:: GIVEN PASSAGE ::
We sort of humored these guys as we heard their story—they had done this with several different groups, and we were just listening to the most recent escapade. For some reason, though, they stuck with this group longer than they had others, so we had to listen a little bit more. We eventually got on the group’s mailing list and started receiving its literature. My friends got a speaker from Sunrise Ranch to come out to the campus in Wisconsin. When he spoke, he gave us the standard line about love and acceptance and living what we preached, not just talking about it. So we got more and more involved.

Group Experiences

In that phase, we were not told the organization was called the Emissaries of Divine Light. The organization had a sort of front group that members referred to as The Universal Institute of Applied Ontology—ontology was a good buzzword at the time—it sounded very academic and philosophical. And I was very interested in existentialism, so this was appealing to me. We stuck with this group for a while, and it was several months, possibly even a year later, before we heard of the Society of Emissaries and later of the Emissaries of Divine Light. Again, the recruitment process and indoctrination into the group were gradual.  

This all began in 1971. My involvement with the group continued through my years of college. The summer after my junior year, I went to a one-month-long class in upstate New York, which is really where the indoctrination set in. The class involved all of Lifton’s eight points of thought reform. We were isolated. We were outnumbered. We had four hours of classes every morning. The group dynamics were very strong, because half the people attending the class were already members. We ate all of our meals together. We had what they called a “work pattern” in the afternoon; then, after supper, we had either more classes or lots of homework to do. We were not to contact family. That wasn’t an absolute; it was just a strong suggestion. And with only one phone on the property, contact was difficult. We had no televisions (there were one or two televisions on the property, but some of the leaders owned them, so we didn’t have access to the news or anything else). The milieu control and the indoctrination through the classes were thorough.

We initially had not been told the group had anything to do with religion, yet our classes were definitely about spiritual issues. One of the morning classes of the four-hour sessions was an hour of Bible study, which for us gave lots of credibility to all the other stuff we were learning. Somebody would go to the front of the room with the Bible every day, and even though it might never be opened, it still had a really strong symbolic effect on us. This mix of the group’s own theology and the Biblical teaching was confusing, but it also sucked us in more easily.  After that summer, I did go back and finish college, but I was unusual in the group. Many people were talked out of finishing school. I think now that part of why the group allowed me—even encouraged me—to finish was because I was getting a degree in education and I would be valuable to them, because they wanted to start their own school.
:::
THE TASKS ->
1) According to the account, what name did members give the group's front organization?
2) Print the part of the account from "Group Experiences" up to and including "group were gradual.".
Use only the account above.
:: STORED RECORDS ::
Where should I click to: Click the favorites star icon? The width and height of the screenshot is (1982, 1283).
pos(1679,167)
:::
:: STORED RECORDS ::
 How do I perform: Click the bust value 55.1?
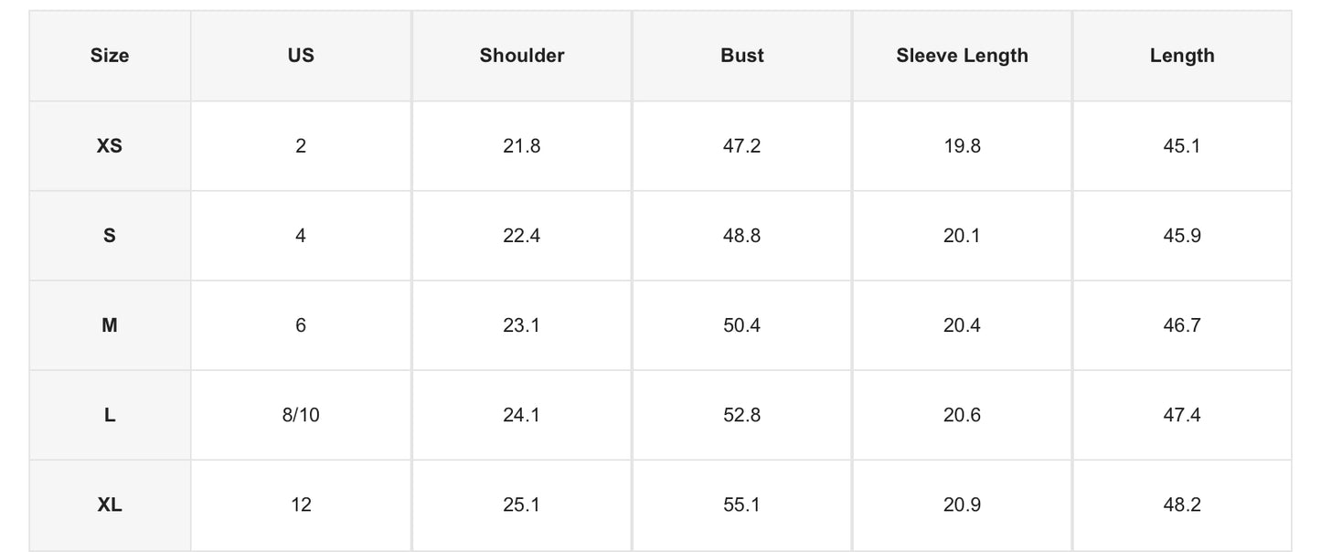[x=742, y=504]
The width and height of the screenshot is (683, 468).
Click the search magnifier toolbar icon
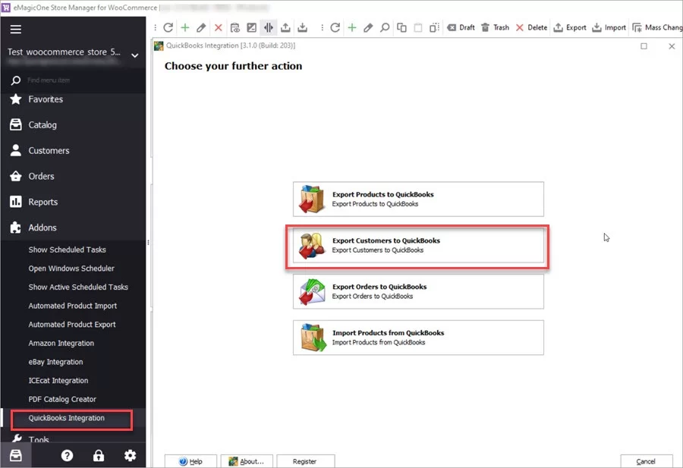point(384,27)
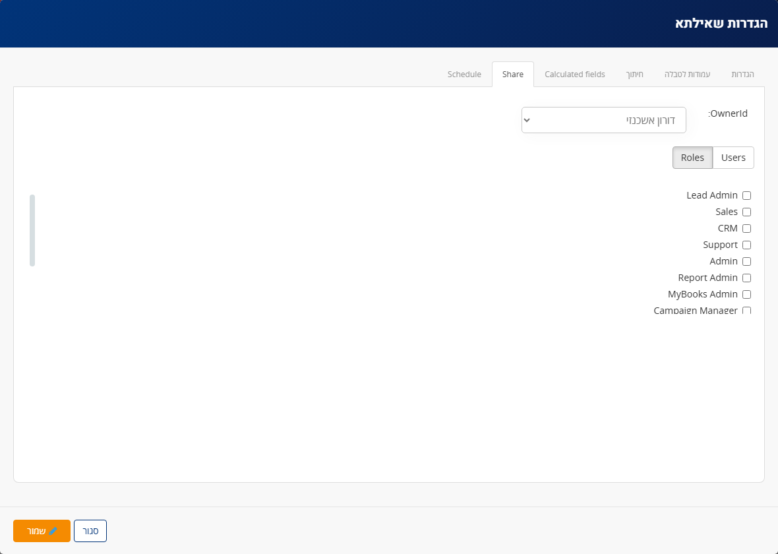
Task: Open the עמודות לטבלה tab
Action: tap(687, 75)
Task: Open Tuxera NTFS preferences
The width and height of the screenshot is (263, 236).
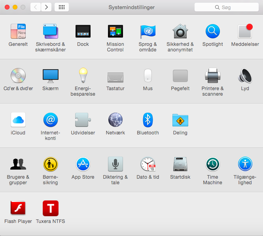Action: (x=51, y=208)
:::
RESULTS OF THE EXERCISE ->
1) The Universal Institute of Applied Ontology.

2)
Group Experiences

In that phase, we were not told the organization was called the Emissaries of Divine Light. The organization had a sort of front group that members referred to as The Universal Institute of Applied Ontology—ontology was a good buzzword at the time—it sounded very academic and philosophical. And I was very interested in existentialism, so this was appealing to me. We stuck with this group for a while, and it was several months, possibly even a year later, before we heard of the Society of Emissaries and later of the Emissaries of Divine Light. Again, the recruitment process and indoctrination into the group were gradual.